### CONSIGNES DE L'EXERCICE
• A. Répondez à chaque question d'après le texte sur Cuba, une réponse par ligne, marquée comme la question :
(i) Combien d'heures d'émissions de radio Cuba reçoit-il chaque semaine ?
(ii) Quel est le nom complet de la loi 88 ?
(iii) Que l'auteur recommande-t-il au comité d'évaluer ?
• B. Indiquez si chaque affirmation concorde avec le texte sur Cuba, par oui ou non, en citant les mots du texte qui permettent de trancher :
(i) Le gouvernement cubain juge les émissions de radio illégales et subversives.
(ii) Les émissions de radio reçues à Cuba sont financées par le gouvernement cubain.
(iii) La loi 88 prévoit de légères amendes pour les opposants.
• C. Rédigez la suite du texte sur Cuba après sa dernière phrase.

En dépit du très fort consensus international autour de la protection inconditionnelle de la paix et de la sécurité internationales, le conflit perdure, et Cuba reçoit chaque semaine 2 200 heures d'émissions de radio financées par le gouvernement des États-Unis. Je parle de cet événement parce qu'il est à la source de certains problèmes de violations présumées des droits civils et politiques des citoyens cubains, qui sont très réceptifs à de telles émissions sur le territoire cubain. De telles émissions sont jugées comme illégales et subversives par le gouvernement cubain.
En conséquence, le gouvernement cubain a développé une stratégie défensive pour échapper à l'emprise médiatique bien ciblée de l'hyperpuissance voisine. En plus d'effectuer des manoeuvres de brouillage des ondes radiophoniques et des télécommunications, les autorités cubaines ont mis à jour leur législation afin de punir les citoyens réceptifs aux messages d'appel à la déstabilisation politique véhiculés à l'intérieur de ces espaces médiatiques.
L'adoption de la Loi de protection de l'indépendance nationale et de l'économie de Cuba, la loi 88, qui prévoit de lourdes peines de prison pour les opposants, s'inscrit dans cette logique. Cette stratégie de défense de la souveraineté de l'État cubain entre notamment en conflit avec l'exercice de certains droits civils et politiques des citoyens cubains engagés dans des organisations politiques opposées au régime castriste, financées et soutenues par le gouvernement ou par des entités ou des organisations américaines. C'est dans ce contexte de conflit bilatéral perpétuel et caractérisé par l'interventionnisme politique et économique étatsunien qu'il convient d'analyser sérieusement la situation de la jouissance des droits de la personne à Cuba.
Je recommande au comité qu'au moment de se pencher sur la situation des droits de l'homme à Cuba, il évalue également la performance de l'État cubain en ce qui a trait à la mise en oeuvre des textes juridiques internationaux de protection des droits de la personne.

### DONNÉES EXTRAITES

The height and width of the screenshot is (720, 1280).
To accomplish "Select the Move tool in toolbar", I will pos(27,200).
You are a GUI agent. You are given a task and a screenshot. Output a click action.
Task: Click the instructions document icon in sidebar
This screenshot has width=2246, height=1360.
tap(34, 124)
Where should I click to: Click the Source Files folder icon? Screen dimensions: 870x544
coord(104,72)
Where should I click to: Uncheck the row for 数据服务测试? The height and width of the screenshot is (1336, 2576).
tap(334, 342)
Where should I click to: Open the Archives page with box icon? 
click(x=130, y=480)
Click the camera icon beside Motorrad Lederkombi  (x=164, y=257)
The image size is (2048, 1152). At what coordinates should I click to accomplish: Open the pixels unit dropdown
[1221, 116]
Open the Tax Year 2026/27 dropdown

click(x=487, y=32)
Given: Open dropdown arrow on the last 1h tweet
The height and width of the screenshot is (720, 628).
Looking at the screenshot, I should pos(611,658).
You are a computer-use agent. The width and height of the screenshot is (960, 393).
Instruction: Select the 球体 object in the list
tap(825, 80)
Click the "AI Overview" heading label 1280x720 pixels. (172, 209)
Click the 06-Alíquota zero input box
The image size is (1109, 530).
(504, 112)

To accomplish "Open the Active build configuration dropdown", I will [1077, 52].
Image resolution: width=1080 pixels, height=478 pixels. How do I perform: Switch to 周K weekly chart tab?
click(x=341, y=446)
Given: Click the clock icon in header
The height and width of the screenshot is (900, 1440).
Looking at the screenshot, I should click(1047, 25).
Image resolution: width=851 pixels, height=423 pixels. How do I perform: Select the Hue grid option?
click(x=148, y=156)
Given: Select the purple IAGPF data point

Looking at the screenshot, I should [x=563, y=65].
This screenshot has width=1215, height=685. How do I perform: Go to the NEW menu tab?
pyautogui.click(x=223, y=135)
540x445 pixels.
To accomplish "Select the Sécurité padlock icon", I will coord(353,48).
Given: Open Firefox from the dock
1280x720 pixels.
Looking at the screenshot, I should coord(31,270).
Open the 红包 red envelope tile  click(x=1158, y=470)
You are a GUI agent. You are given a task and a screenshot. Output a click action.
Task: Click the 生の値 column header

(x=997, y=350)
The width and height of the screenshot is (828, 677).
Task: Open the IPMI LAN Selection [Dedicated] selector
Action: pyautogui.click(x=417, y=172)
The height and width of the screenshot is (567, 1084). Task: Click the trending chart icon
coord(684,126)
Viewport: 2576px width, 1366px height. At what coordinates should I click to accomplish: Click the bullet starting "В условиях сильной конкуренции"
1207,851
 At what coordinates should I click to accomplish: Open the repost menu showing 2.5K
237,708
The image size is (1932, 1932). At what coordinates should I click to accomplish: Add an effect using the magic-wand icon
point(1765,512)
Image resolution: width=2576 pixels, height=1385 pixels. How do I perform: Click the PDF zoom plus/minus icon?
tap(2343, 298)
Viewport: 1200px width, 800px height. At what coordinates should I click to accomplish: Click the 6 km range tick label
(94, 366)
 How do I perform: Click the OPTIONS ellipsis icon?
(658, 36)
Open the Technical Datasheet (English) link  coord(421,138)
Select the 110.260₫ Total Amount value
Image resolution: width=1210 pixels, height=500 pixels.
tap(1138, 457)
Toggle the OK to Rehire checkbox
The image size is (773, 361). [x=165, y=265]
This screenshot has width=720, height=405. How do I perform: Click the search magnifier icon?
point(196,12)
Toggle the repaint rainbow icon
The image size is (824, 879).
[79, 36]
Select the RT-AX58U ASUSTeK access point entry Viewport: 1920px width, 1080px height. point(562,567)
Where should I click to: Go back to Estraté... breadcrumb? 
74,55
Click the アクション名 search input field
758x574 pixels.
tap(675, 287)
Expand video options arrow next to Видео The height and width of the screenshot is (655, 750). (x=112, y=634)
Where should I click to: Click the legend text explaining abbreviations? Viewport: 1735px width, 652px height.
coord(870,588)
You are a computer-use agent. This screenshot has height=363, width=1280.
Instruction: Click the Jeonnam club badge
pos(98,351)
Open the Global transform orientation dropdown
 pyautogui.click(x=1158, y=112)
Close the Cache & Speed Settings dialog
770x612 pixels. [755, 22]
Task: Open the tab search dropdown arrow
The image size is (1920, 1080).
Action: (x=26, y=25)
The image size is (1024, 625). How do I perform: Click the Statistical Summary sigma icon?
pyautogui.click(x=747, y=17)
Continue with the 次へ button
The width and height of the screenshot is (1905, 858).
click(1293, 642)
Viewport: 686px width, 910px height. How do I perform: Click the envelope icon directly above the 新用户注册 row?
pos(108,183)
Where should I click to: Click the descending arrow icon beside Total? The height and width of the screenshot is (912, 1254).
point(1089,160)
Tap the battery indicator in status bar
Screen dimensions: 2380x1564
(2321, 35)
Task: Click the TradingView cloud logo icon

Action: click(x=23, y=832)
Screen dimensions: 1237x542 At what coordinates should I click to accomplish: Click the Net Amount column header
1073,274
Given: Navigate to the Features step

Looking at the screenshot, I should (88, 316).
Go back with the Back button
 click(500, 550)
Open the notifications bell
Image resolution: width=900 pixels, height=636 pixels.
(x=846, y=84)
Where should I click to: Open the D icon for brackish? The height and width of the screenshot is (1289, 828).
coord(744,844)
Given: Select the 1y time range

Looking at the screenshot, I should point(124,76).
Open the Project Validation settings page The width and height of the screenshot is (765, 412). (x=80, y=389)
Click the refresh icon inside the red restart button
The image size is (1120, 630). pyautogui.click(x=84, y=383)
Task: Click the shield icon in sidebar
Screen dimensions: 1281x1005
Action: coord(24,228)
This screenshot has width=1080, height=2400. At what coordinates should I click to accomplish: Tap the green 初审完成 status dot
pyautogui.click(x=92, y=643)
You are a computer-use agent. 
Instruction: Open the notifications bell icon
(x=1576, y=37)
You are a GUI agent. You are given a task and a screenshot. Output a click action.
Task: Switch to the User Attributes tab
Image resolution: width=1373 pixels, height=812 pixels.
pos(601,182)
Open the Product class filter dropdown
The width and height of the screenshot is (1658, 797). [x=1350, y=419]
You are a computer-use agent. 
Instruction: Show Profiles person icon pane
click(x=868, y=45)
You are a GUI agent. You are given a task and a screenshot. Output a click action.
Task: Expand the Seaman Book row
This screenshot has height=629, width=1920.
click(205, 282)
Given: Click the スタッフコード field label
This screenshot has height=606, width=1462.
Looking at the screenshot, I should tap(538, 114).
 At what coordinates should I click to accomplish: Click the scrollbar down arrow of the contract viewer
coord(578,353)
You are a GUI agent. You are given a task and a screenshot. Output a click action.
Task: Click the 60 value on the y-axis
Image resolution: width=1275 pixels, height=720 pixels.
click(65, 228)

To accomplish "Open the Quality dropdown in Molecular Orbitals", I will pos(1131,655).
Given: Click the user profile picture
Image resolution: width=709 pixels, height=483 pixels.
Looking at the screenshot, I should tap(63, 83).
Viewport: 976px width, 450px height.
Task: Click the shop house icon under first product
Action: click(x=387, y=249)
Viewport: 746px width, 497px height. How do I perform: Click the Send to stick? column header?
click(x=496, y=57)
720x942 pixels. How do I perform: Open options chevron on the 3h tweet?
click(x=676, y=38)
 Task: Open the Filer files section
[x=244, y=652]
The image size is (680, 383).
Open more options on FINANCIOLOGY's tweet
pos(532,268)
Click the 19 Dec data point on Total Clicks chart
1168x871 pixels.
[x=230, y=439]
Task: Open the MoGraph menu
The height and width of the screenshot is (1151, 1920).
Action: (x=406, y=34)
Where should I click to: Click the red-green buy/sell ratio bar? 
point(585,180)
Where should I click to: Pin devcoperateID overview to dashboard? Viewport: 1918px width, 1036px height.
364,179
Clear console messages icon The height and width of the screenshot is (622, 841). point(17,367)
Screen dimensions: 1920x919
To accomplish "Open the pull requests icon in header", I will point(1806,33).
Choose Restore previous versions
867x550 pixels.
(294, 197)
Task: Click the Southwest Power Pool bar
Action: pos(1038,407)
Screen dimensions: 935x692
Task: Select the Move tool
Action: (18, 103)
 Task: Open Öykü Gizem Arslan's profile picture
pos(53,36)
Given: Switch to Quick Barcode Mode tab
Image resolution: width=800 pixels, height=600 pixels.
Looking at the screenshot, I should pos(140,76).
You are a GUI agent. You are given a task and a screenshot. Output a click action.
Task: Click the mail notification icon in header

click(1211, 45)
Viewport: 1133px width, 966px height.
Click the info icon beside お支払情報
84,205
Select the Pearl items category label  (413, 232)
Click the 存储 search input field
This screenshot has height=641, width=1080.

### RÉPONSES DANS L'ORDRE
• A.
(i) 2 200 heures.
(ii) La Loi de protection de l'indépendance nationale et de l'économie de Cuba.
(iii) La performance de l'État cubain en ce qui a trait à la mise en oeuvre des textes juridiques internationaux de protection des droits de la personne.

• B.
(i) Oui : « De telles émissions sont jugées comme illégales et subversives par le gouvernement cubain. »
(ii) Non : « financées par le gouvernement des États-Unis ».
(iii) Non : « qui prévoit de lourdes peines de prison pour les opposants ».

• C.
Comme vous le savez, il y a des comités de contrôle et de mise en oeuvre de ces textes. Je parle notamment des différents comités de l'ONU, dont le Comité des droits de l'homme, le Comité des droits économiques, sociaux et culturels, le Comité pour l'élimination de la discrimination raciale, le Comité des droits de l'enfant et le Comité contre la torture, qui surveille l'application de la Convention contre la torture et autres peines ou traitements cruels, inhumains ou dégradants. Il est important de voir les analyses et les recommandations des organes de contrôle de ces textes à la suite de l'étude des rapports présentés par les représentants gouvernementaux cubains, lesquels sont d'une grande valeur pédagogique et juridique.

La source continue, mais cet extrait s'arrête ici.